### Exercise materials
------
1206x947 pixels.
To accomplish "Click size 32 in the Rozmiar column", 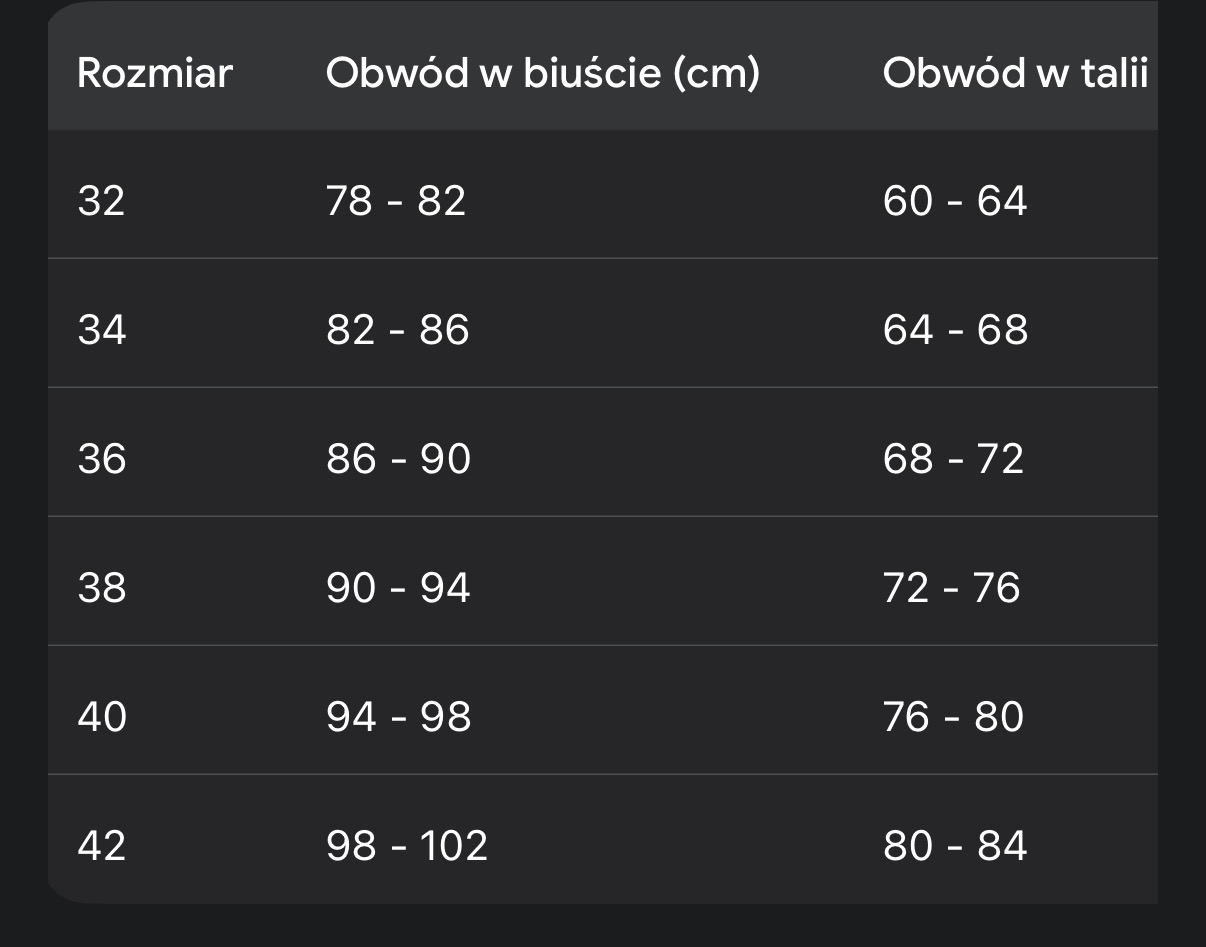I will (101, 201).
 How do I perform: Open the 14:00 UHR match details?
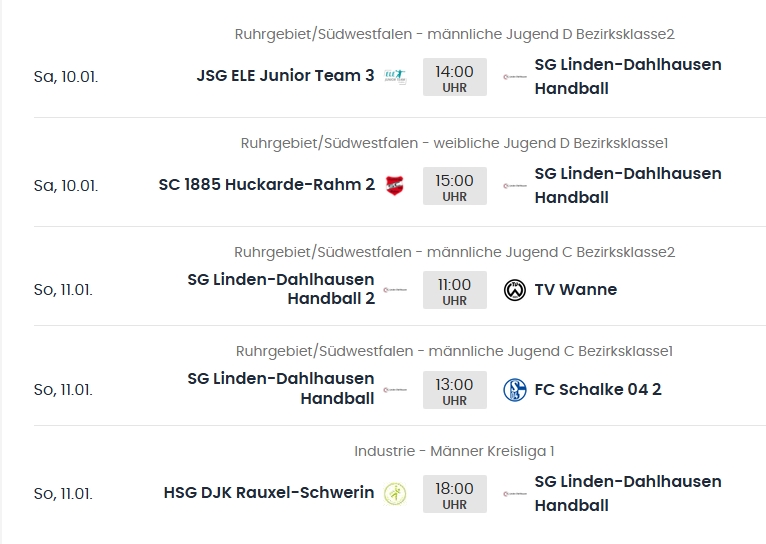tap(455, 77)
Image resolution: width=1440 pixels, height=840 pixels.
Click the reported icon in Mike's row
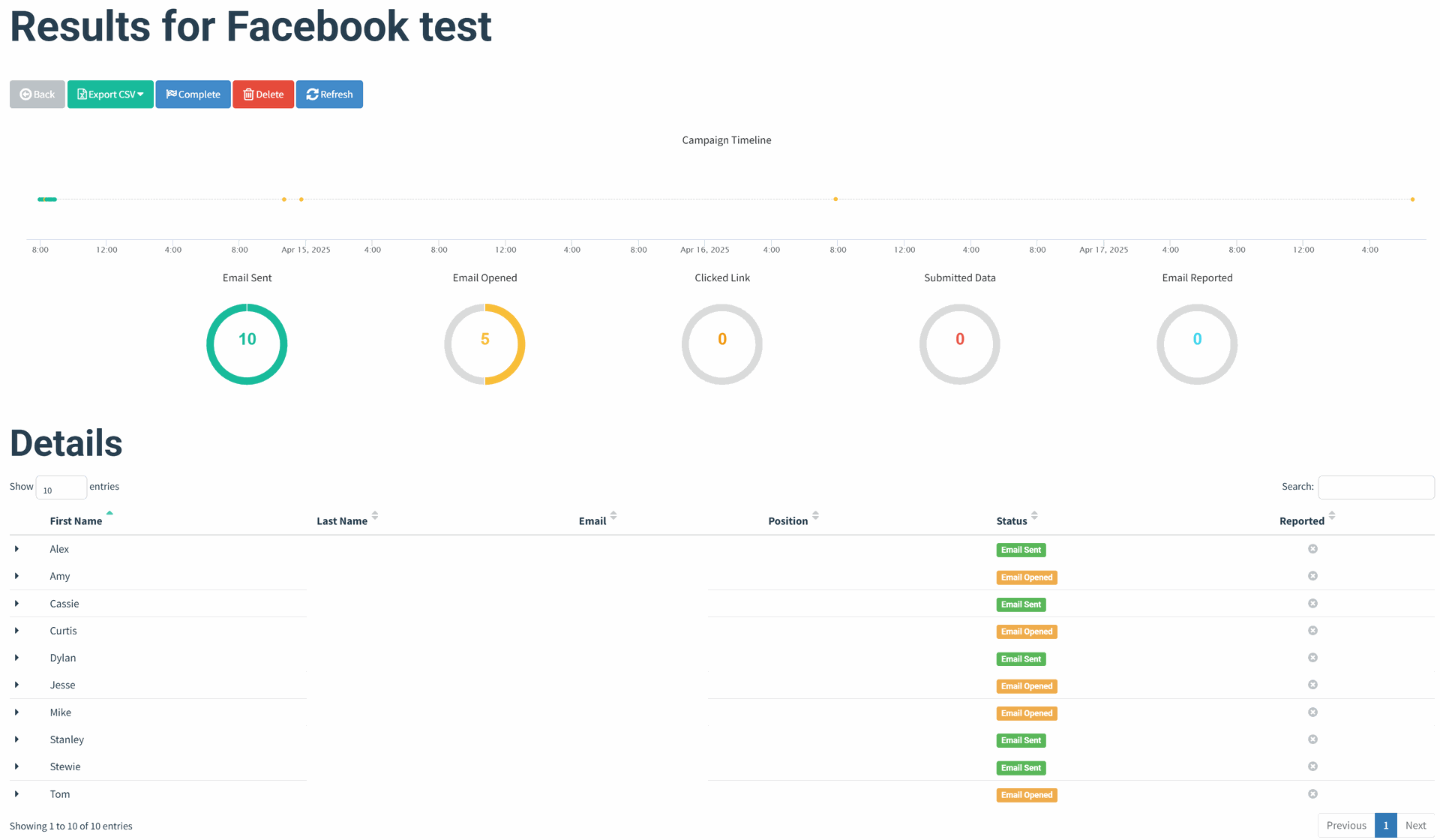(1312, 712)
------
### Written task
Reproduce verbatim the lines from the one containing "Image resolution: width=1440" through the end of the entries, both ends included, and omit the pictures from your answer.

### Output for this exercise
Image resolution: width=1440 pixels, height=840 pixels.
Click the reported icon in Mike's row
(1312, 712)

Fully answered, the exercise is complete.